If switching is critical to the enterprise, routing is the rule in the WAN and wherever a network crosses organizational boundaries, such as to the Internet or a private-cloud provider. Of course, each site will have its own switching infrastructure, but all interbuilding traffic across large distances (more than 30 miles) should be routed rather than switched.
This requires edge routers, but not every edge router is designed the same way. Some are focused on meeting the needs of branch offices. Others are equipped to handle the problem of many WAN interfaces or virtual private network (VPN) tunnels coming into a central site. And some are more focused on handling Internet connections, which usually come with very large Border Gateway Protocol (BGP) routing tables.
The general idea behind pure routing devices is easy: Route packets, reliably and quickly. In the past, these devices may have had various WAN interface cards, such as T1/E1/T3/E3, or fiber connections designed to connect to carriers.
WAN interfaces are falling out of fashion as carriers increasingly turn to Ethernet as their demarcation service delivery technology for connections of up to 10Gbps. In any case, pure routing devices are generally optimized to handle large routing tables and bridge between organizational networks and the general WAN.
Increasingly, these enterprise edge routers include VPN capabilities, as many organizations are turning to the Internet for their WAN connectivity, either as the primary connection or as a backup. In some cases, the device of choice for enterprise edge connections isn’t a traditional router at all, but a firewall/VPN concentrator, which also has routing functionality available.

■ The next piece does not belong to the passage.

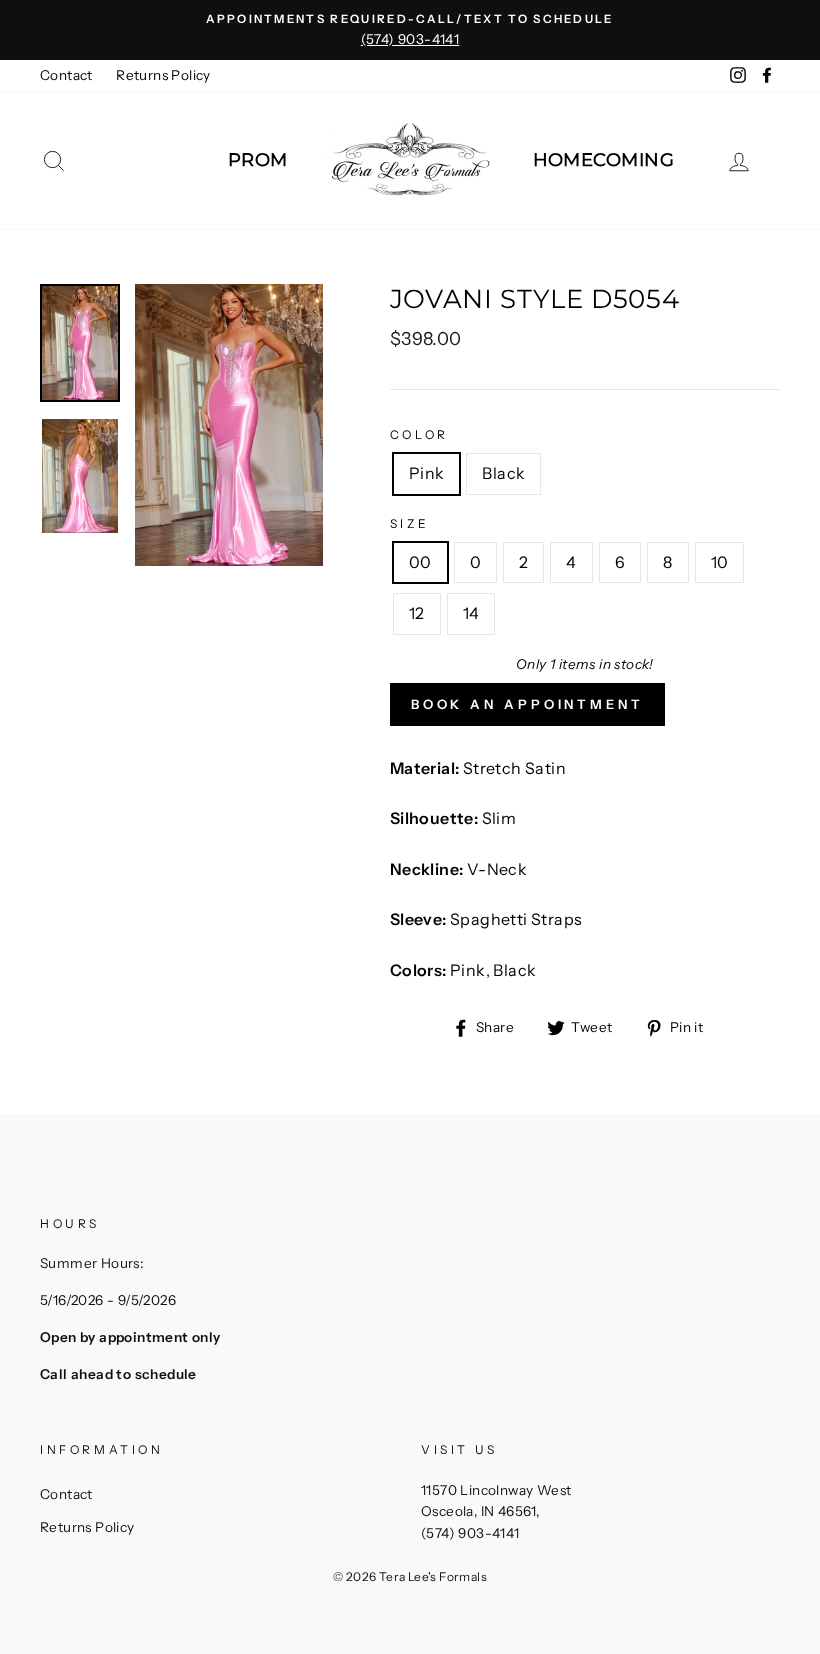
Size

Choosing between firewalls that route (or routers that can serve as firewalls) can be difficult and a source of never-ending debate and argument between network and security teams. The pro-router side of the house will overemphasize the VPN and firewall capabilities and manageability of their favorite router vendor, while the pro-firewall side of the house will overemphasize the routing capabilities of their favorite firewall vendor. There’s no right answer; the choice should be based on experience in the field, pilot projects and an impartial evaluation.
While a branch office could use individual devices for network functions, such as bandwidth management, URL filtering and WAN optimization, many network managers are choosing feature-rich routers or firewalls at the edge of the branch office that integrate these features into a single platform. These devices generally have a core focus, such as routing or firewall, along with a large set of add-on services, which can reduce the hardware footprint and management costs in branches.
Many vendors offer very broad features, including security services (firewall, VPN, remote access, proxy, URL filtering, antispam and antimalware), network optimization services (WAN optimization, caching, load balancing and bandwidth management), and routing and switching services. In some cases, branch edge routers can become virtualization hosts for branch email, file and print services, switching platforms for data and voice traffic, and wireless controllers.
Although the idea of a single integrated platform is appealing, clear trade-offs are involved. Despite marketing claims, no one has managed to make a single device that brings the best of what’s needed in branches together into one manageable device. Thus, when network and security managers consider branch office devices, they must plan for both in-lab and in-field evaluation and pilot testing of critical features.
Connecting enterprise networks to the Internet used to be an afterthought, but the rise of cloud computing on public networks makes highly reliable Internet connectivity more important than ever. Dynamic routing based on BGP is the most common approach, as it makes the enterprise independent of a particular Internet service provider and simplifies scaling up connectivity, when needed.
The Internet routing table is currently just below 500,000 entries and has seen steady growth. It will top 500,000 entries before the end of 2013 and likely will add more than 50,000 entries in 2014. Internet routing is generally separated from the enterprise network by firewalls, leaving special-purpose Internet routers to handle connectivity, failover and routing. Network managers should plan on handling large routing tables from multiple redundant connections (at least four connections to handle transitions during contract switchover) at the network edge, which requires maximizing memory and router CPU power in each edge device.
For environments in which cloud services are critical, network managers also should focus on performance, both of the routing device and the connection. This includes all aspects of performance — not just bandwidth, but also latency and packet loss to key sites. Many edge routers include some bandwidth management and traffic-shaping capabilities — key features to keep business-critical traffic from being crowded out by the latest YouTube video.